**Instructions for the task**
Your output is to hold only the lines from the one showing "You are a computer-use" through the end of the listing, exactly, with every picture excluded.

**Supplied data**
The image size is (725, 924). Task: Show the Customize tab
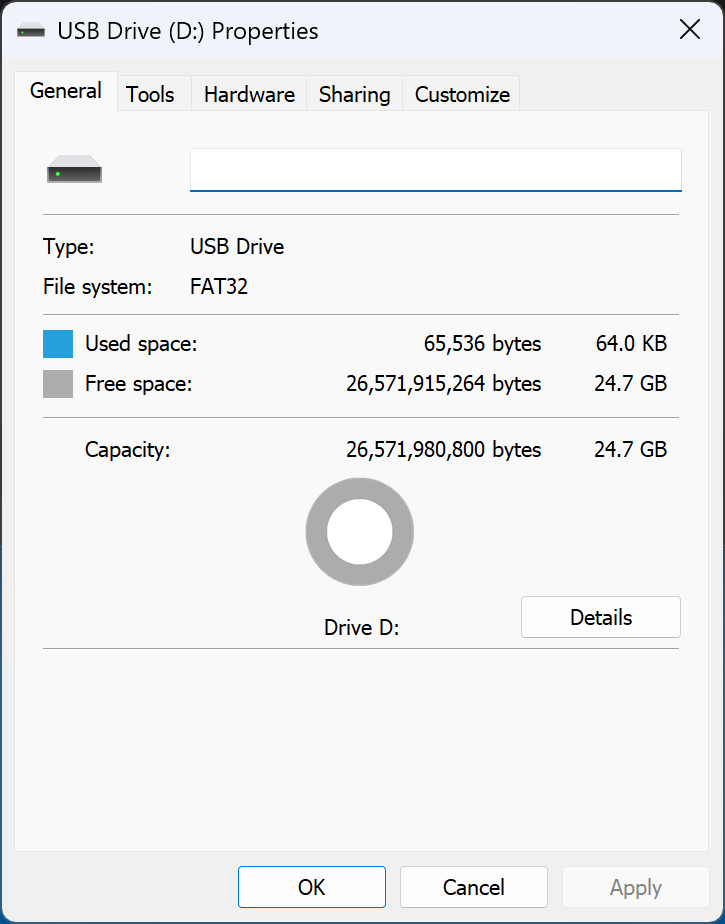pyautogui.click(x=462, y=95)
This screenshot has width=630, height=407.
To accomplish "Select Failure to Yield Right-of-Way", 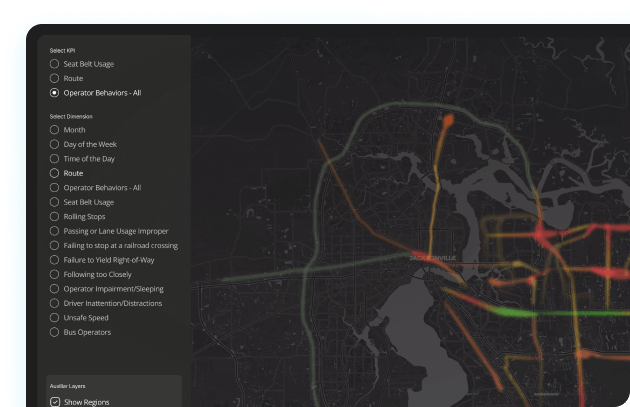I will coord(55,260).
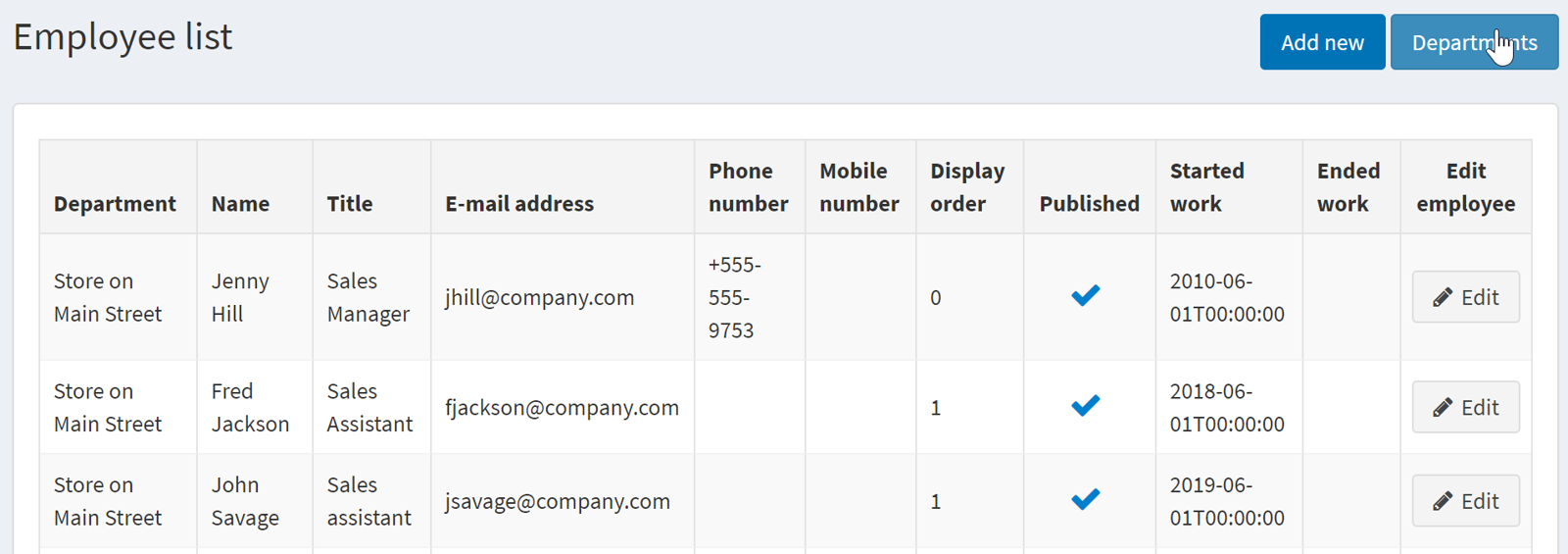Click the Add new button
Image resolution: width=1568 pixels, height=554 pixels.
tap(1322, 42)
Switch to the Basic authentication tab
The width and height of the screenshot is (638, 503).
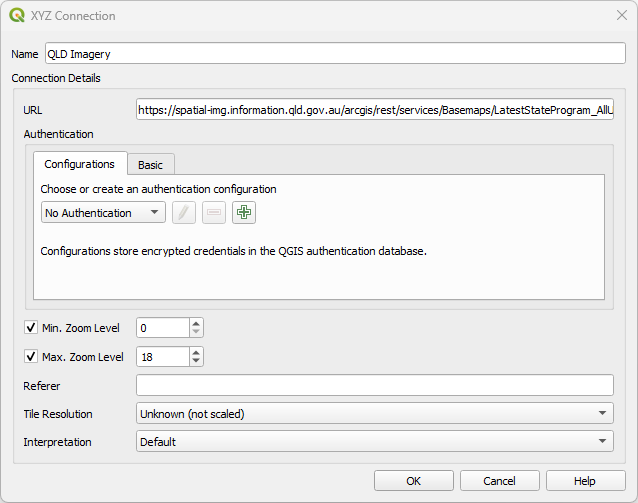pyautogui.click(x=150, y=164)
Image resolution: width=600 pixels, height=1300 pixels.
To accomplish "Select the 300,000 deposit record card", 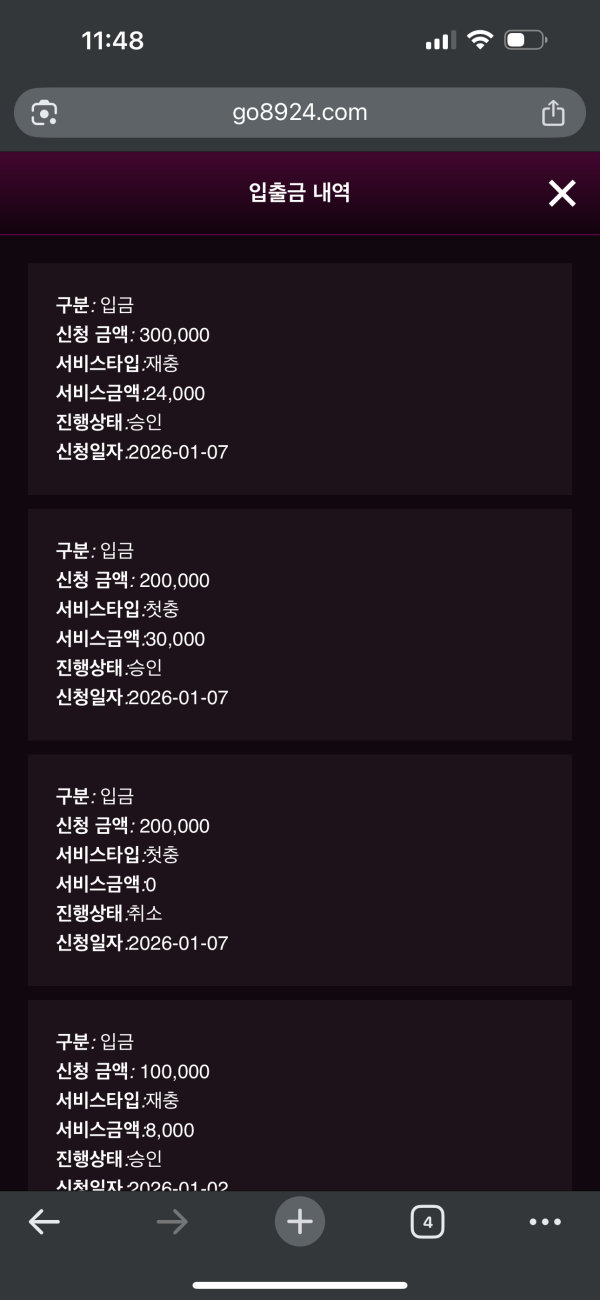I will (x=300, y=379).
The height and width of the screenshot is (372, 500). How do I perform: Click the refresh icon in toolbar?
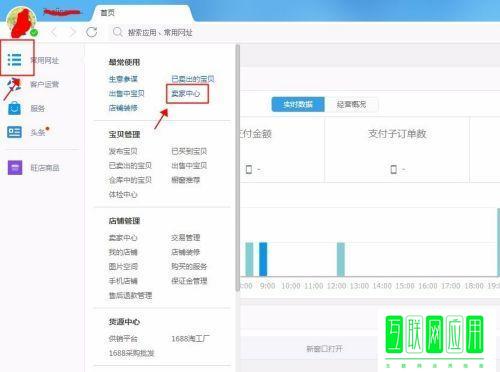click(x=92, y=32)
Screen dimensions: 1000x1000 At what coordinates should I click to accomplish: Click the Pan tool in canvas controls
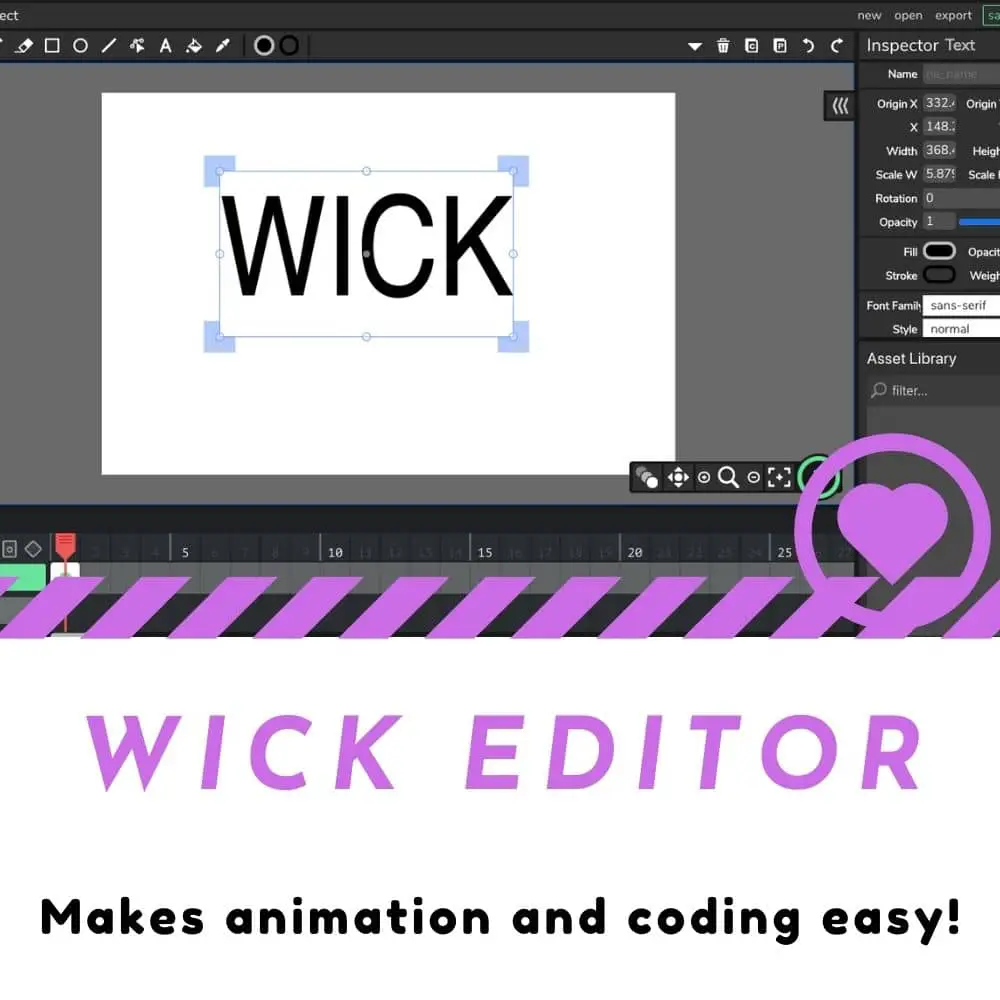pyautogui.click(x=678, y=478)
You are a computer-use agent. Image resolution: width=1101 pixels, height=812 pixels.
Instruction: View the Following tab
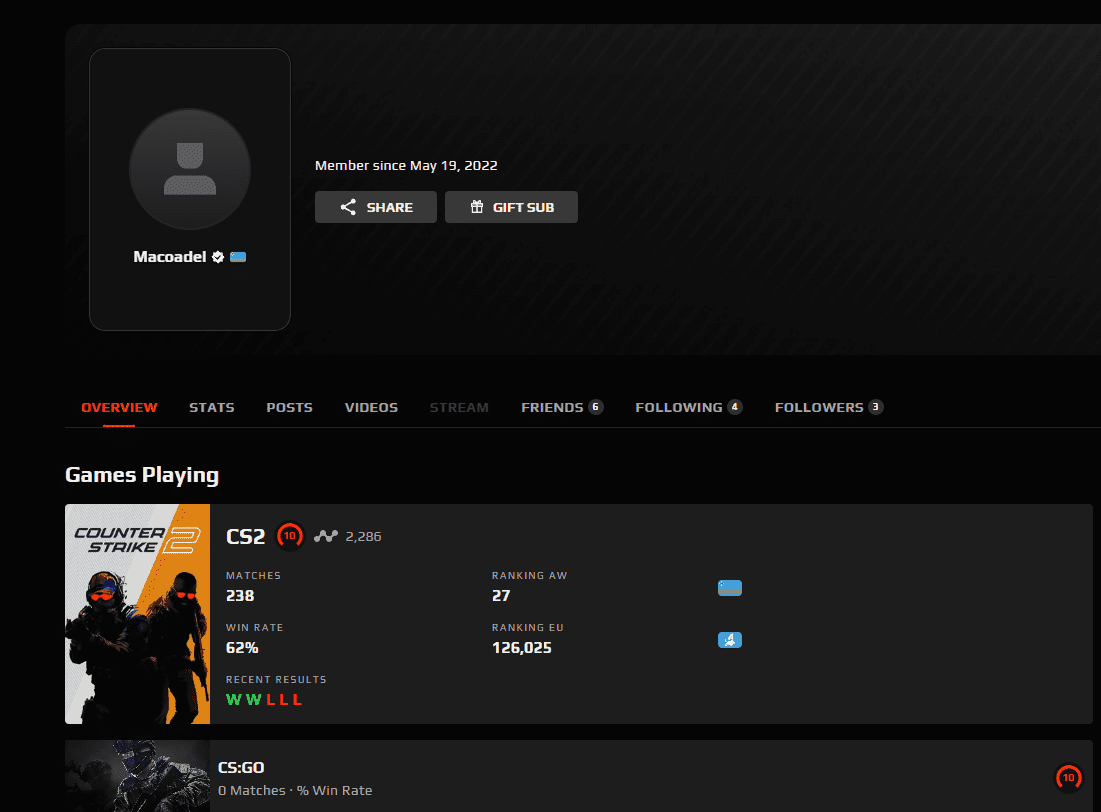688,407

**Exercise solution**
You are a computer-use agent. Image resolution: width=1101 pixels, height=812 pixels.
Instruction: View the Following tab
688,407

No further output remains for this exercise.